Ferreiro-Iglesias Rocio, Barreiro-de Acosta Manuel, Lorenzo-Gonzalez Aurelio, Dominguez-Muñoz Juan Enrique
a Department of Gastroenterology and Hepatology , Hospital Clinico Universitario De Santiago De Compostela , Santiago de Compostela , Spain.
Scand J Gastroenterol. 2016;51(4):442-7. doi: 10.3109/00365521.2015.1115546. Epub 2015 Nov 23.
Predicting relapse in Crohn's disease (CD) patients by measuring non-invasive biomarkers could allow for early changes of treatment. Data are scarce regarding the utility of monitoring calprotectin to predict relapse. The aim of the study was to evaluate the predictive value of a rapid test of faecal calprotectin (FC) to predict for flares in CD patients on maintenance treatment with adalimumab (ADA).
A prospective, observational cohort study was designed. Inclusion criteria were CD patients in clinical remission on a standard dose of ADA therapy. Fresh FC was measured using a rapid test.
Thirty patients were included (median age 38 years, 56.7% female). After the 4 months follow-up, 70.0% patients remained in clinical remission and 30.0% had a relapse. FC concentration at inclusion was significantly higher in those patients who relapsed during the follow-up (625 μg/g) compared to those who stayed in remission (45 μg/g). The optimal cut-off for FC to predict relapse was 204 μg/g. The area under the receiver-operating characteristic curve was 0.968. Sensitivity, specificity, positive, and negative predictive value of FC to predict relapse were 100%, 85.7%, 74.1%, and 100%, respectively.

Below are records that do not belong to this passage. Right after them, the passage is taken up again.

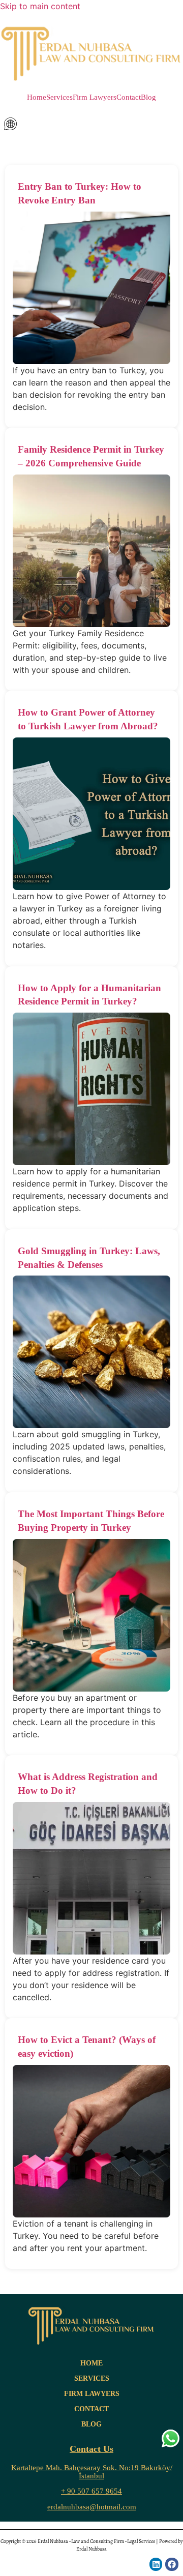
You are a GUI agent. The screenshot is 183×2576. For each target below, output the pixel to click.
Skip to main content (40, 6)
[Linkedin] (156, 2564)
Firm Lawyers (94, 97)
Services (59, 97)
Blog (148, 97)
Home (36, 97)
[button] (91, 123)
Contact (128, 97)
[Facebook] (171, 2564)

In CD patients on ADA maintenance therapy, FC levels measured with a rapid test allow relapse over the following months to be predicted with high accuracy. Low FC levels exclude relapse within at least 4 months after testing, whereas high levels are associated with relapse in three out of every four patients.
通过测量非侵入性生物标志物预测克罗恩病(CD)患者的复发情况,有助于早期调整治疗方案。关于监测钙卫蛋白预测复发的效用,相关数据较少。本研究旨在评估快速检测粪便钙卫蛋白(FC)对接受阿达木单抗(ADA)维持治疗的CD患者病情复发的预测价值。
设计了一项前瞻性观察队列研究。纳入标准为接受标准剂量ADA治疗且处于临床缓解期的CD患者。使用快速检测法测量新鲜FC。
共纳入30例患者(中位年龄38岁,56.7%为女性)。经过4个月的随访,70.0%的患者仍处于临床缓解期,30.0%的患者复发。随访期间复发患者的纳入时FC浓度(625μg/g)显著高于缓解患者(45μg/g)。预测复发的FC最佳临界值为204μg/g。受试者工作特征曲线下面积为0.968。FC预测复发的敏感性、特异性、阳性预测值和阴性预测值分别为100%、85.7%、74.1%和100%。
对于接受ADA维持治疗的CD患者,通过快速检测测量的FC水平能够高精度预测接下来几个月的病情复发。低FC水平可排除检测后至少4个月内的复发,而高FC水平与四分之三的患者复发相关。